Gov. Rick Perry has appointed Julia J. Rathgeber of Austin as the commissioner of Insurance to replace former Texas Insurance Commissioner Eleanor Kitzman. Rathgeber’s term expires Feb. 1, 2015.
Rathgeber is a lawyer with an undergraduate and law degree from University of Texas at Austin and political figure, serving until today as the deputy chief of staff for Lt. Gov. David Dewhurst.
Her experience is not insurance-related but instead in environmental and conservation roles. Rathgeber was director of research for the Texas General Land Office and a past director of the strategic assessment division for the Texas Natural Resource Conservation Commission — now the Texas Commission on Environmental Quality.
However, she does have soem insurance-related experience, Texas say.
The Texas online directory now has Rathgeber listed as insurance commissioner, but a spokesman was not sure if she was in the office today.
Kitzman (right) was forced to resign because she could not get confirmed by the state legislature, which, according to press reports, wanted a formal appointment letter from Gov.
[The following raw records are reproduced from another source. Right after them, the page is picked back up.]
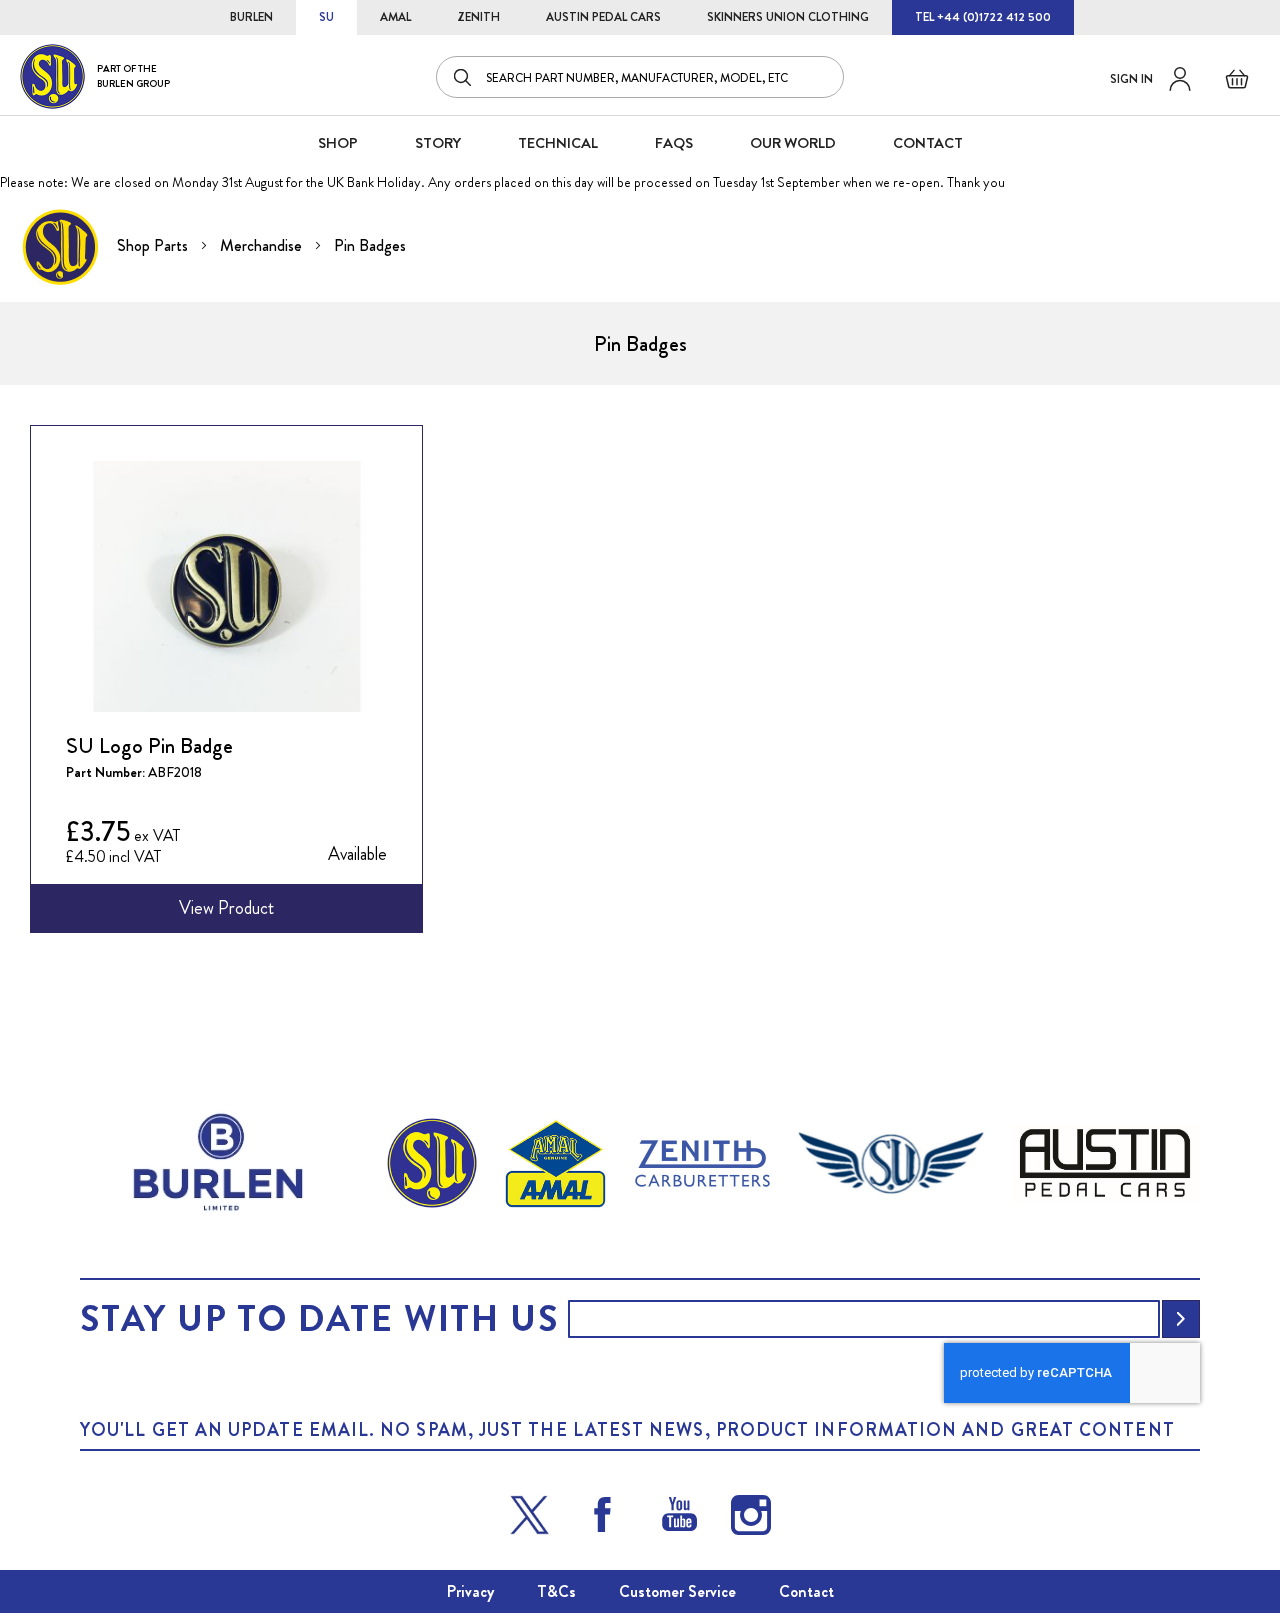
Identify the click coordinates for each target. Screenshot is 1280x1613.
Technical (558, 143)
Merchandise (263, 245)
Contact (806, 1591)
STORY (438, 143)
Perry supporting her confirmation amid criticism from both chambers for being either too close to industry or too anti-industry depending up on the partisanship of the members.
Rathgeber will not need to undergo the same process of confirmation until the state legislature meets again in two years.
“Julia is an experienced public servant with a strong grasp of regulatory issues,” R Street Texas Director Julie Drenner said. “We look forward to working with her on reform of the Texas Windstorm Insurance Association, and particularly to our proposals to increase the agency’s transparency and limit its subsidies to the wealthiest property owners.”
The American Council of Life Insurers shared the sentiment. “We look forward to working with Commissioner Rathgeber. The life insurance industry has a significant presence in Texas. 556 life insurers are licensed to do business in Texas and 121 are domiciled in the state. In 2011 alone, life insurers paid $5.3 billion in death benefits and $4 billion in annuity benefits.”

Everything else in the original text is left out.